Detroit Review

After The Hurt Locker and Zero Dark Thirty, Kathryn Bigelow and Mark Boal reteam to tell a true story from half a century ago, finding unnerving present-day resonance in the details. Using exhaustive research, they recount the events surrounding the Detroit riots for the first time, with characters who feel achingly real. It’s so impeccably assembled that it carries a strong punch to the gut.

It kicked off in July 1967 when white police raided a peaceful party, brutally arresting the blacks in attendance. People hit the streets in protest, and the officials cracked down. Caught up in this, aspiring Motown singer Larry (Algee Smith) and his pal Fred (Jacob Latimore) take refuge in the Algiers Motel, where they meet some other men (including Anthony Mackie and Jason Mitchell) and two white girls (Hannah Murray and Kaitlyn Dever). Thinking they heard shots fired, local cop Krauss (Will Poulter) and his partners (Jack Reynor and Ben O’Toole) charge in, lining everyone up and menacing them brutally. Caught in the middle, security guard Melvin (John Boyega) tries to diffuse the situation without further aggravating these viciously bigoted policemen.
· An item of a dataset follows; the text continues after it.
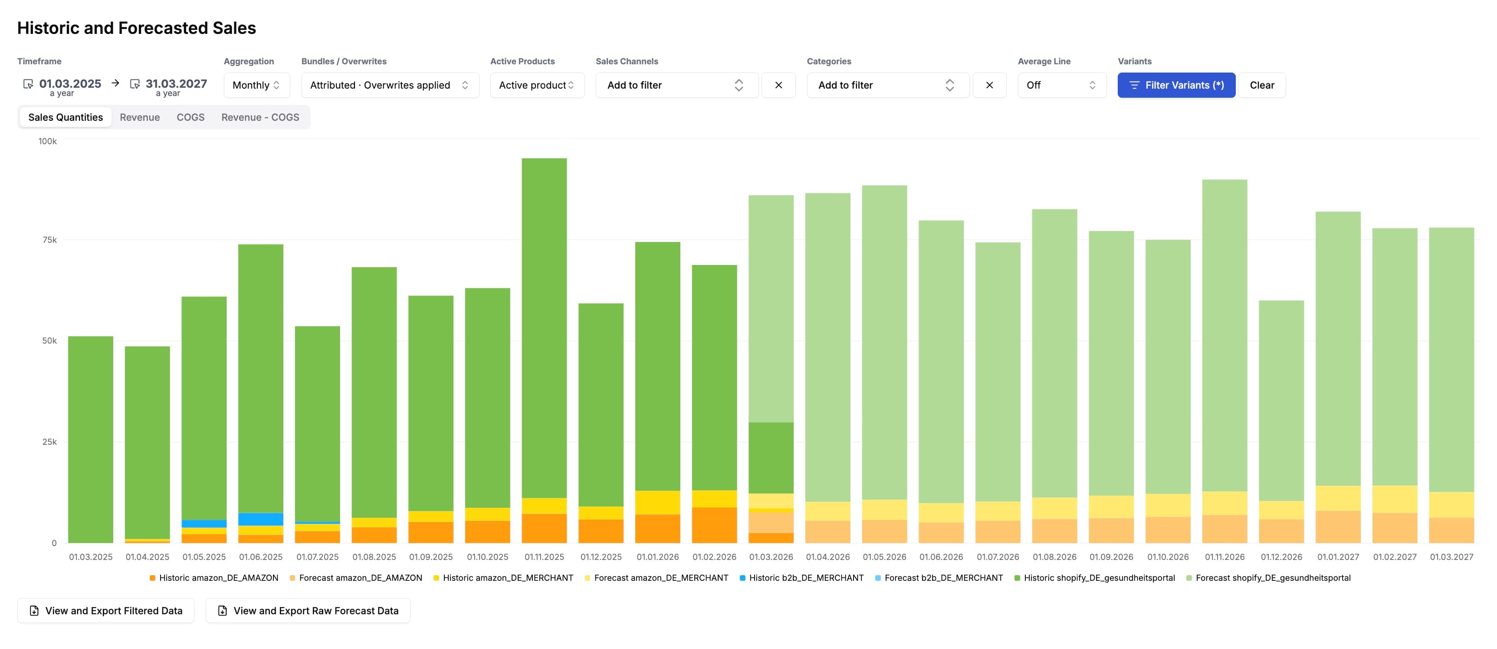Open the Monthly aggregation dropdown
Viewport: 1497px width, 649px height.
coord(256,85)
The film opens with a lucid prologue tracing the roots of America’s racial tensions in the continued segregation between inner-cities and suburbs, creating a police state with whites marginalising blacks. Bigelow’s direction and Boal’s script then recount events journalistically, throwing the audience right into the situation without character back-stories. This makes everything feel urgent and dangerous, a situation in which absolutely anything can happen. So when it leads to murder, we’re deeply horrified.

This style of filmmaking highlights the actors. Boyega is the entry point for the audience, a good guy caught in an impossible position. And the actor finds all kinds of unexpected textures in the role. Smith is the other sympathetic figure, a charming, talented man in the wrong place at the wrong time. Opposite them, the committed Poulter is a force of nature, channelling Krauss’ racism with unexpected complexity. It’s left to Reynor and O’Toole to add an undercurrent of doubt.

Pieced together from first-hand reports, the film is earthy and organic. And it’s impossible to watch this film without seeing it echo in events taking place now, half a century later. From anger in the street to injustice in the courtroom, several generations of Americans understand these kinds of shocking events far too well. So the film leaves us shaken with its reminder that we can’t just drift along hoping peace and equality happens by itself. Without stepping in to change the system, this will happen again and again.